The rails are rusty, but I'm hoping its salvagable..

If anyone has some advice on cleaning track, I'm open for suggestions

I'm officially hooked on S scale.....

Cheers, Ian


----------



## Stillakid

Ian, when you're ready to re-install the rail, leave the bottoms off.

I had to clean(and paint the bases) of 6 - 720 switches. After the paint was dry, I secured the bases to the plates and started working the rails back on, 5 solder joints on the first 3 snapped off. Found out *after* I thought that they were done and ready to be tested. 
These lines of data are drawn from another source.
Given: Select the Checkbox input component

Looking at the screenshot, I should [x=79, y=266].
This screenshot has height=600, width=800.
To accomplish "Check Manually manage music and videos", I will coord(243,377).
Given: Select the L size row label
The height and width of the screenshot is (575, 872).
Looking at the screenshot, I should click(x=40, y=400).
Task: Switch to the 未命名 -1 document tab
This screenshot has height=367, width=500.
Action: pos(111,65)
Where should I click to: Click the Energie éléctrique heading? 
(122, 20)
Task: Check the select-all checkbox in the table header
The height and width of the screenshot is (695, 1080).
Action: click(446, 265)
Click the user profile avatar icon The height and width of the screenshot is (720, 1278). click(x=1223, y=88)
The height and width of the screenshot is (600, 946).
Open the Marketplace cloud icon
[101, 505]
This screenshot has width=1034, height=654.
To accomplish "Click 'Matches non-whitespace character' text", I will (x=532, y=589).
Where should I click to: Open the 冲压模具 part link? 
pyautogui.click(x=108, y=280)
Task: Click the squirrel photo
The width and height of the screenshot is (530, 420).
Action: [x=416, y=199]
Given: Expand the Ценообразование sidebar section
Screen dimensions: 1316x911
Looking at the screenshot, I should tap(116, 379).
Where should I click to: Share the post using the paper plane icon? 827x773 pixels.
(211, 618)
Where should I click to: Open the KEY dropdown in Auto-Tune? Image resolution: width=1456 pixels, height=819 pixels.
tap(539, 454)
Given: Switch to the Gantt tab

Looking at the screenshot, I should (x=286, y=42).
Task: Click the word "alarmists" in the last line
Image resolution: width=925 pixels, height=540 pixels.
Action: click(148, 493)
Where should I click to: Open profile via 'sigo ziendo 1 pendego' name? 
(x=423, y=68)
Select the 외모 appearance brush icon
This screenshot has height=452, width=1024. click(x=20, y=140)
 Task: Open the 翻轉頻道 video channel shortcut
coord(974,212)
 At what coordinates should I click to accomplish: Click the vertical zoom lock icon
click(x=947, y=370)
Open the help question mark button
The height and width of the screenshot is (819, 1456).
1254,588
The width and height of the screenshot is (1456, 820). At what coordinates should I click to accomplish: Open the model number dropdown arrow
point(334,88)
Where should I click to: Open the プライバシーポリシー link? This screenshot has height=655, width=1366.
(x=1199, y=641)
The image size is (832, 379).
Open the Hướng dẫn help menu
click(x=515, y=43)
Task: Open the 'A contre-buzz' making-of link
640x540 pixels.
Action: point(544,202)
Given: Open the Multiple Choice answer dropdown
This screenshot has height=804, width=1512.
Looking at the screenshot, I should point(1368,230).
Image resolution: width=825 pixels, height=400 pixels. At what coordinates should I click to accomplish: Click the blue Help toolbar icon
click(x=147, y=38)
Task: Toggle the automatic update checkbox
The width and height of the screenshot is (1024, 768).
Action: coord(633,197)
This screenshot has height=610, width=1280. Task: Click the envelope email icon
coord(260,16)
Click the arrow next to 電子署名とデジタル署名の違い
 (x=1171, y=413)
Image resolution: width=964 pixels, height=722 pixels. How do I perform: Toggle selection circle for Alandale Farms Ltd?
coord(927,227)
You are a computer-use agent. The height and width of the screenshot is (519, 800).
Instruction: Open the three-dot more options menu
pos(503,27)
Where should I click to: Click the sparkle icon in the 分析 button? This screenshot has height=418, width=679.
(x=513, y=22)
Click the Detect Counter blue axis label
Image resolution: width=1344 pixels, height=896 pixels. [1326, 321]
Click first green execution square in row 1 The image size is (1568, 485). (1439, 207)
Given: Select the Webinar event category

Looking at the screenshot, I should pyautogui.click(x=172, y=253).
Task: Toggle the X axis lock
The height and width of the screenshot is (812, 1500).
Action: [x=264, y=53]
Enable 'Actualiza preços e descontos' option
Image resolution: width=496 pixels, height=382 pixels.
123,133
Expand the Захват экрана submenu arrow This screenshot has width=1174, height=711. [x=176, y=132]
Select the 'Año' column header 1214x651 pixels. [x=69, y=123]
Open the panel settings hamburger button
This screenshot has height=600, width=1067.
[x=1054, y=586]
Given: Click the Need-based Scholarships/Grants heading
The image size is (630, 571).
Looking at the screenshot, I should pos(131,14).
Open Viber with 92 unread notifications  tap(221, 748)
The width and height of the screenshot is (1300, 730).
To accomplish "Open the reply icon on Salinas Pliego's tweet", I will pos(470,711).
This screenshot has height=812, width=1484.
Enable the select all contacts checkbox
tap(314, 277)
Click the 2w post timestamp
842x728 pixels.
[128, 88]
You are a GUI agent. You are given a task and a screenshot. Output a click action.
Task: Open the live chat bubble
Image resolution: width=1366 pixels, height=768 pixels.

On the remaining switches, I kept pressure on the solder joints as I worked the rail back into the slots. No snapped solder joints.

Jim


----------



## T-Man

Ian,
the two green boxes are the electromagnetic uncouplers. The left is a 153c switch I believe. A Lionel switch that is weight activated.


----------



## Reckers

tjcruiser said:


> Looks like a whaler to me. The right type of rig (masts, yards, etc.). False painted gunports on the side. And if I look close, do I see a "cut in" staging area midlength along the bulwarks? That's where they used to bring the whale carcass alongside, and then walk out over the whale on a catwalk staging area to cut it up into blubber strips.
> 
> Don't know her name, but whalers where supreme mid 1850's thru 1890 or so.
> 
> Cheers,
> 
> TJ


Teej,

I just found this post. *L* I can see the pic better than you can; I believe there are gun muzzles in those ports and the absence of a crow's nest suggests it's not a whaler---that, and it hasn't stunk up my basement!


----------



## tjcruiser

Reck,

Re: sailing ship. Could be an early warship. Look at the American Flag (if that's what it is) flying off the back. Can you tell anything via number of stripes and/or number of stars, etc.?

TJ


----------



## tjcruiser

Missing Post ???

Ian, Jim -- I could have sworn I posted a question to you guys last night asking about whether those S rails "slide in to" little grabber feet things on the switches, rather than being fastened with traditional bend-down tabs. Just curious.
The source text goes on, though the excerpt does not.